Segment Start: Material for the task
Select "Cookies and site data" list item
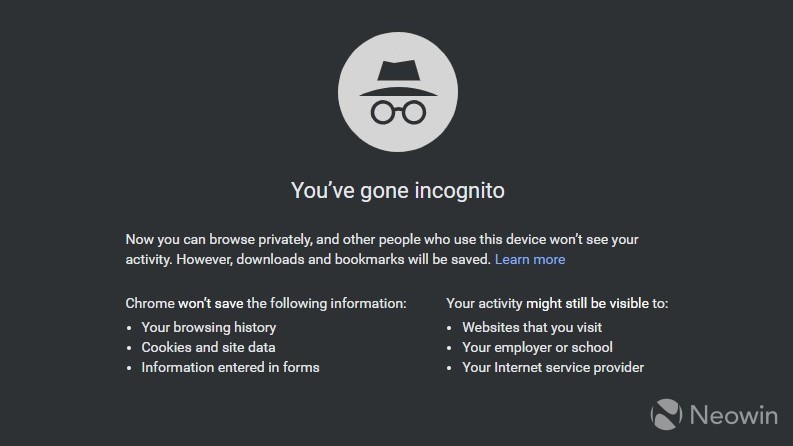point(208,347)
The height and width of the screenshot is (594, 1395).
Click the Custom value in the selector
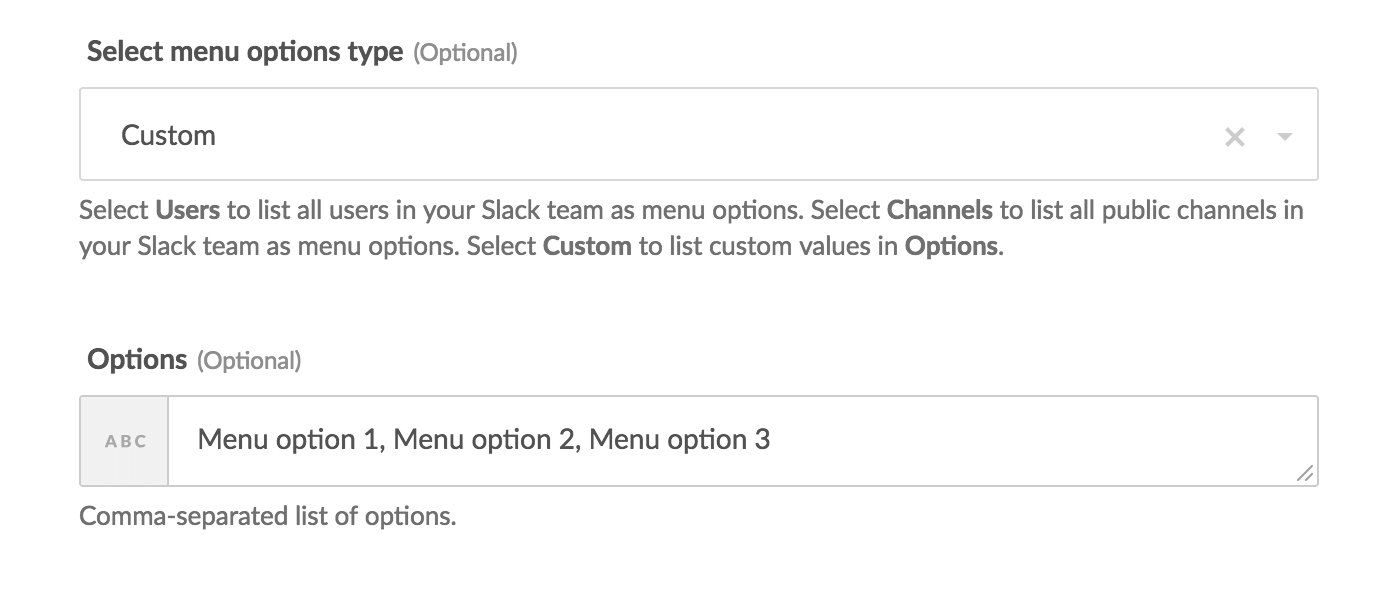click(x=168, y=135)
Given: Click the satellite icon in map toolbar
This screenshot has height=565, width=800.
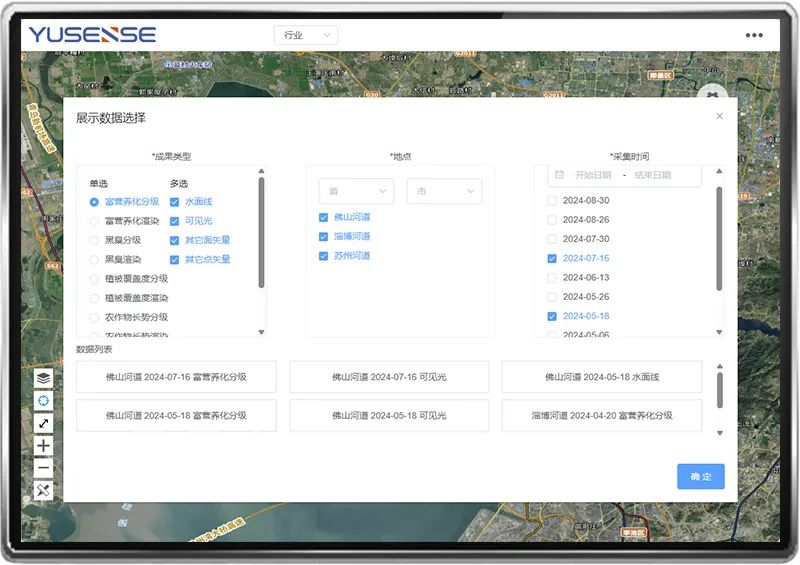Looking at the screenshot, I should [43, 490].
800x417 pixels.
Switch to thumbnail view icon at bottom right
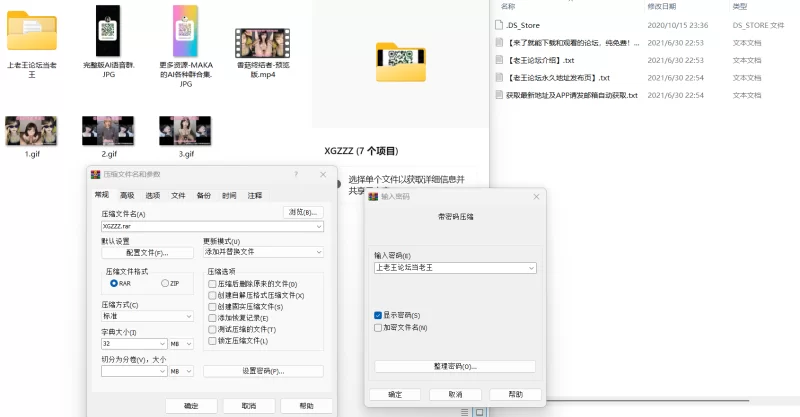[479, 411]
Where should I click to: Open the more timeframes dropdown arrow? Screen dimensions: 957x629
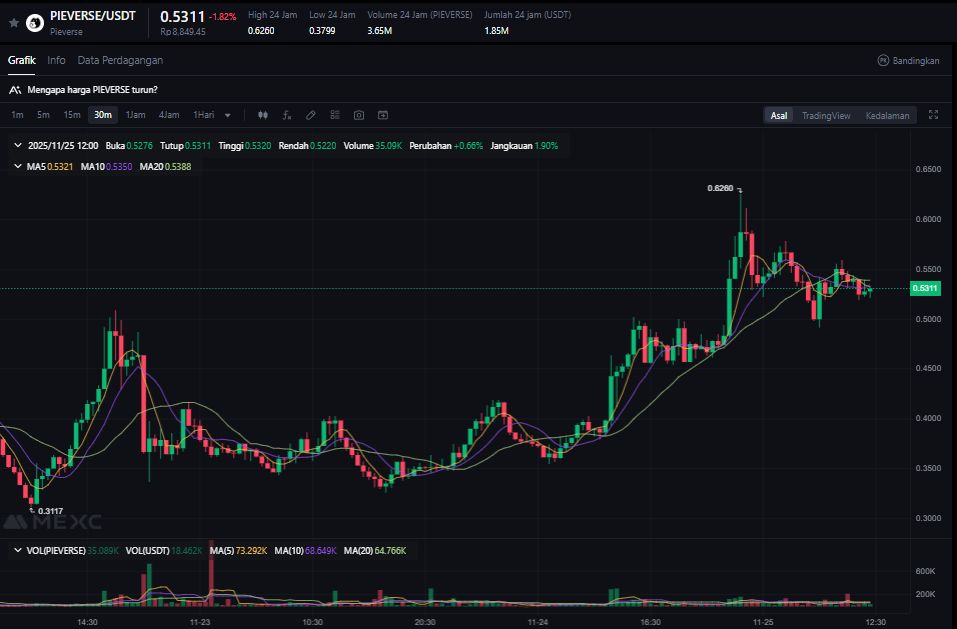click(x=228, y=115)
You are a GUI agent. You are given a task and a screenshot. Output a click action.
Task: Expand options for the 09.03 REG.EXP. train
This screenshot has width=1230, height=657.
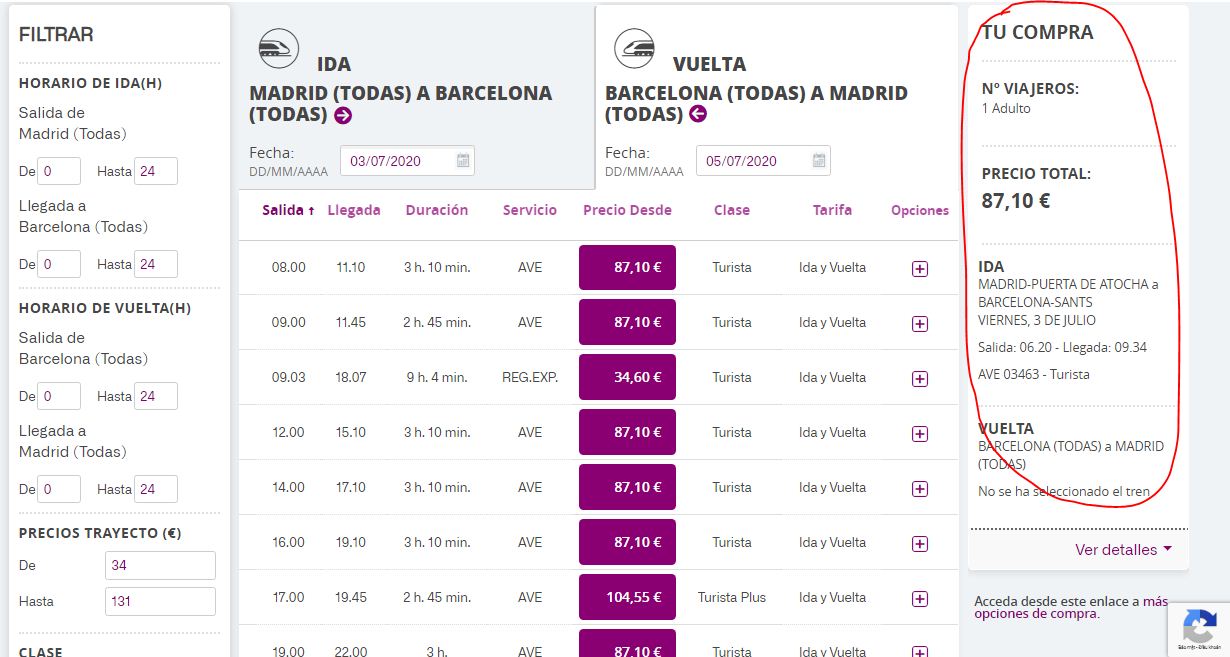tap(920, 379)
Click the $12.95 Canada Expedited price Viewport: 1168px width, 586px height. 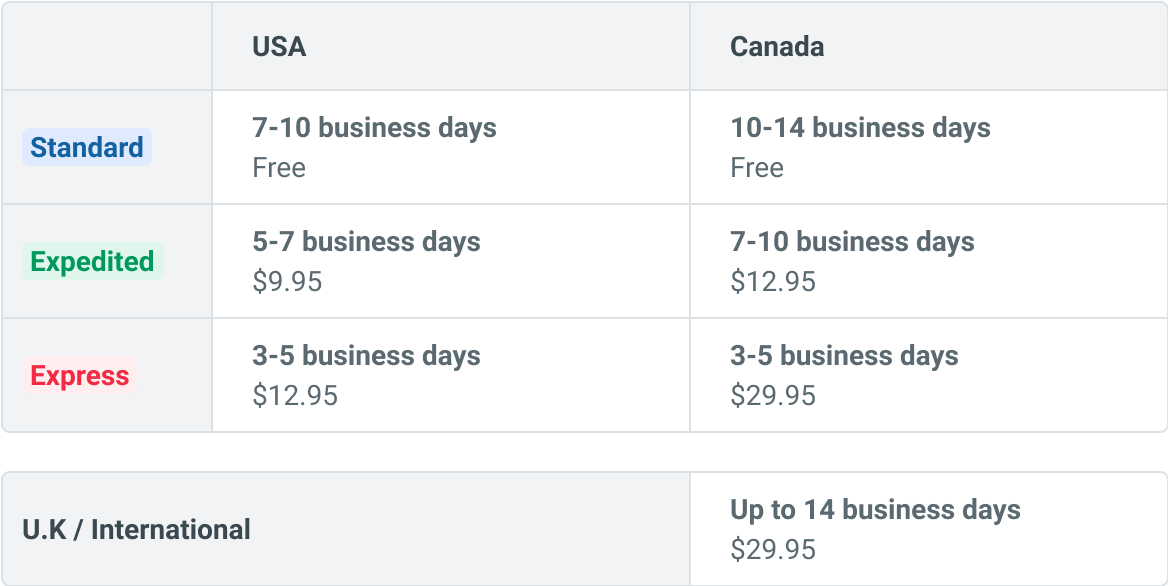773,281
Segment End: Material for the task
**Required action:** An exact copy of the lines above, from the first through the line that holds "You are a GUI", is what is needed; leave the pictures out.

**Response for this exercise:**
Select "Cookies and site data" list item
point(208,347)
The height and width of the screenshot is (594, 1395).
Click the Custom value in the selector
click(x=168, y=135)
Given: Click the satellite icon in map toolbar
This screenshot has height=565, width=800.
Looking at the screenshot, I should [43, 490].
800x417 pixels.
Switch to thumbnail view icon at bottom right
[479, 411]
Where should I click to: Open the more timeframes dropdown arrow? Screen dimensions: 957x629
click(x=228, y=115)
You are a GUI agent. You are given a task and a screenshot. Output a click action.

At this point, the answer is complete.